Mr. Harlan, while hopeful that a viable plan will emerge, said that any new model won’t happen overnight, or even over a month, as Palm Drive grapples with bond holders and annual operating losses of more than $6 million.  It also owes vendors another $6 million, according to the Chapter 9 filing.

“Unfortunately, the answers to those questions are changing by the hour,” he said. “This is a very dynamic situation."

Major creditors include Utah-based Innovasis, a developer of spine implant devices that is owed more than $1.6 million; San Francisco-based McKesson Technologies, which is owed just shy of $1 million; and PG&E, which is owed about $334,000.

In 2010, three years after filing for Chapter 9 and posting operating losses of close to $7 million per year, the hospital reemerged from bankruptcy after the sale of $11 million in bonds. Those funds have since been depleted and much is owed to bond holders.  Bonds currently stand at 7 percent on 15-year notes of $4.3 million and 7.5 percent on 25-year bonds of $6.7 million, stemming from the previous bankruptcy filing in 2007.

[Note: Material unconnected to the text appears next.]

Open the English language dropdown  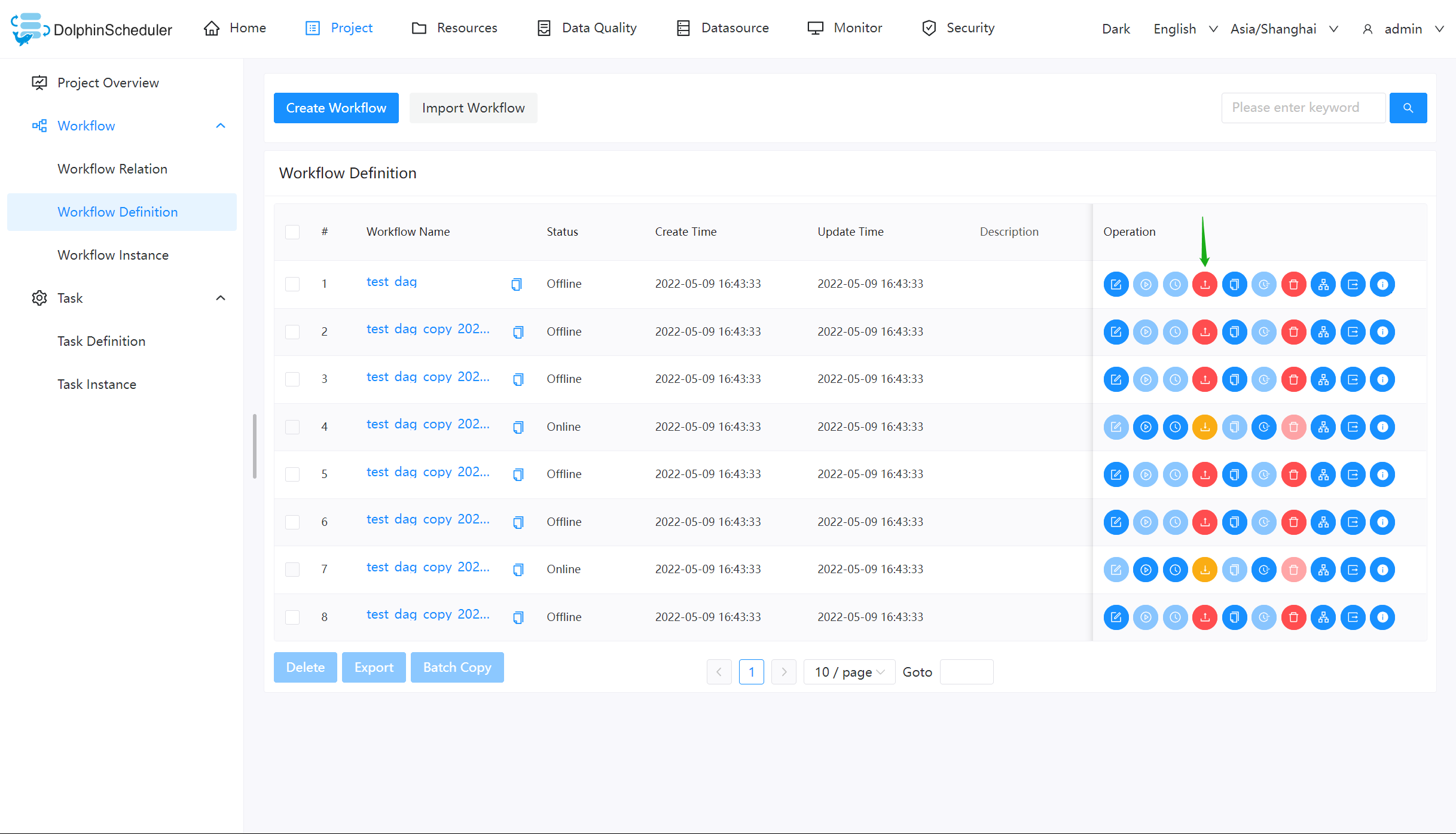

As it emerged from bankruptcy then, the hospital sought long-term stability by aligning itself with Marin General and Sonoma Valley hospitals -- an effort that was effective in keeping costs down and offering new services. But it simply was not enough to offset the declining patient census, Mr. Dawson said, the consensus being universal among its partners at Marin General and consultants working with the district.

According to a recent report from health care consultant Alvarez & Marsal, in mid-March the hospital -- licensed for 37 beds but staffed for only 12 -- had just $17,000 in cash on hand after payroll of about $500,000 through April.

“It really is a wonderful place, the safety scores from Consumer Reports shows that,” Mr. Dawson said. “It’s also financially unsustainable.”

Business Journal Staff Reporter Eric Gneckow contributed to this report.